* **Brief**
Lines with the word "computer": copy all of them from the entries below.

== == ==

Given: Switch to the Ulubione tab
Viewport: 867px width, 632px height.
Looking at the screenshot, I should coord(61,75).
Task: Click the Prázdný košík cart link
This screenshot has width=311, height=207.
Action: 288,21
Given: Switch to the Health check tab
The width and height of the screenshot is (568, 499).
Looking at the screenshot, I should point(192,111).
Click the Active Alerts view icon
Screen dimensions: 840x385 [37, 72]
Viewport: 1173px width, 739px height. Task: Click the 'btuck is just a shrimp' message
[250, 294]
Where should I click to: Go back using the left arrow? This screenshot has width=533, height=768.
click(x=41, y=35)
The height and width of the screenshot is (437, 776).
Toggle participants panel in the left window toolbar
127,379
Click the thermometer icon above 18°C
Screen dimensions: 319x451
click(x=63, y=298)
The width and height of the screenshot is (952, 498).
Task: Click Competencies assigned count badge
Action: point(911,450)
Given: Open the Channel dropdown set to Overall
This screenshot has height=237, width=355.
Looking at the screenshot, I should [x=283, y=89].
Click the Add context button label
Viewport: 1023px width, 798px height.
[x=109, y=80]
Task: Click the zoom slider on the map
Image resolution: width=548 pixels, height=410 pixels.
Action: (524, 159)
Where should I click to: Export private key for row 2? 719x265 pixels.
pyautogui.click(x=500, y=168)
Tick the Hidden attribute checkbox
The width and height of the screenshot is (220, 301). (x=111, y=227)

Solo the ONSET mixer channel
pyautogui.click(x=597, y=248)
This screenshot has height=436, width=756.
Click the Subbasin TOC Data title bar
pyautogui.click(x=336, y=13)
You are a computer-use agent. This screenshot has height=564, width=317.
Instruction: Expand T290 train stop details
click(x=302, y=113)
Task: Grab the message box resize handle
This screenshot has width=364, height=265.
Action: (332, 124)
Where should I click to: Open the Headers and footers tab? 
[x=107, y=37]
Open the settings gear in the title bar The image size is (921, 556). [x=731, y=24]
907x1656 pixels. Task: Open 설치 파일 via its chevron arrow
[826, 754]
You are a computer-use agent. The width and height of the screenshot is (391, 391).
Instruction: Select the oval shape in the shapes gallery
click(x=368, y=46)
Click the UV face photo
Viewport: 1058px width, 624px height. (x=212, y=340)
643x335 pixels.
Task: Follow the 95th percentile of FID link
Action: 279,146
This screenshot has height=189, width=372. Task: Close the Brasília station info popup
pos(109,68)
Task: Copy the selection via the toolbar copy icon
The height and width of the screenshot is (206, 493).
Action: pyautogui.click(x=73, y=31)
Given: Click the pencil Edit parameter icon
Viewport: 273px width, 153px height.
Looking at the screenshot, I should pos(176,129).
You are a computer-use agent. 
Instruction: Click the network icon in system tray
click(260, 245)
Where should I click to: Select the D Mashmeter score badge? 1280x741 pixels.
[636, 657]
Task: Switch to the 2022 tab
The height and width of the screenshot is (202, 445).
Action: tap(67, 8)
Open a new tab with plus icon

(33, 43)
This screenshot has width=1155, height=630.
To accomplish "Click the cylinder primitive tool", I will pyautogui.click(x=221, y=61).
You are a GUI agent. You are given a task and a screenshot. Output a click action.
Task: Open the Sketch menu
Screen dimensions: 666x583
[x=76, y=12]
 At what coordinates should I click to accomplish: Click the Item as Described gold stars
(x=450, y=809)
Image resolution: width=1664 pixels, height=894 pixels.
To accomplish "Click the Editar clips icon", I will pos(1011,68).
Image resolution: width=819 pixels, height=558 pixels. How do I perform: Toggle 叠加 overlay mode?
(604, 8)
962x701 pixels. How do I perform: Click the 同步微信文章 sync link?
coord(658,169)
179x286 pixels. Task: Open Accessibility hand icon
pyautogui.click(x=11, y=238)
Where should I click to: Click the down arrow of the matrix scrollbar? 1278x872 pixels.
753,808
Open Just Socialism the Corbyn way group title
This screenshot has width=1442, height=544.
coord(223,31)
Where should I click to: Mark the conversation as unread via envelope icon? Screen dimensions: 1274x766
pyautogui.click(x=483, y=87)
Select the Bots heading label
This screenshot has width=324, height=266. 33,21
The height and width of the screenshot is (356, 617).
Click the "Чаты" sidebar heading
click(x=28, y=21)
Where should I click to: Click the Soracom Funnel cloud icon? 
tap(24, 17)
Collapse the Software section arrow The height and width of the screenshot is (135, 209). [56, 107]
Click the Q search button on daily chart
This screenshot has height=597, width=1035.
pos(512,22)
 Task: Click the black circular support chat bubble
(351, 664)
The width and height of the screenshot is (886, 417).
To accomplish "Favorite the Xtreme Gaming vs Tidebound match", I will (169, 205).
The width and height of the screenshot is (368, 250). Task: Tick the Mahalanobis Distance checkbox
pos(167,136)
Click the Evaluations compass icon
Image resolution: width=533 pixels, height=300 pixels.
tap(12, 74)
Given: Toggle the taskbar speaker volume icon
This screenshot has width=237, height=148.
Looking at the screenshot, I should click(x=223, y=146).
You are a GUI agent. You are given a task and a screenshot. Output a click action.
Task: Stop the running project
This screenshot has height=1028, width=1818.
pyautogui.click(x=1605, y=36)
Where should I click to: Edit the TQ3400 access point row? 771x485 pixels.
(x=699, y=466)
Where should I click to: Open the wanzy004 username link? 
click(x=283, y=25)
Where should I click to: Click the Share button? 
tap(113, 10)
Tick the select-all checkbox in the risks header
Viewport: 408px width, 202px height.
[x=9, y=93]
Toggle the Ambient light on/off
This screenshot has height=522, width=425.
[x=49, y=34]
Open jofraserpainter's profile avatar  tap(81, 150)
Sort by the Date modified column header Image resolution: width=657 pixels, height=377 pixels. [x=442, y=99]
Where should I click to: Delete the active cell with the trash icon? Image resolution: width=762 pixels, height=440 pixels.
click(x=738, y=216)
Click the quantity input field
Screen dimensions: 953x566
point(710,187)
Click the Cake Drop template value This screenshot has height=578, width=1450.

== == ==

* **Response below**
You are a computer-use agent. This screenshot has height=564, width=317.
You are a computer-use agent. The width and height of the screenshot is (391, 391).
You are a computer-use agent. 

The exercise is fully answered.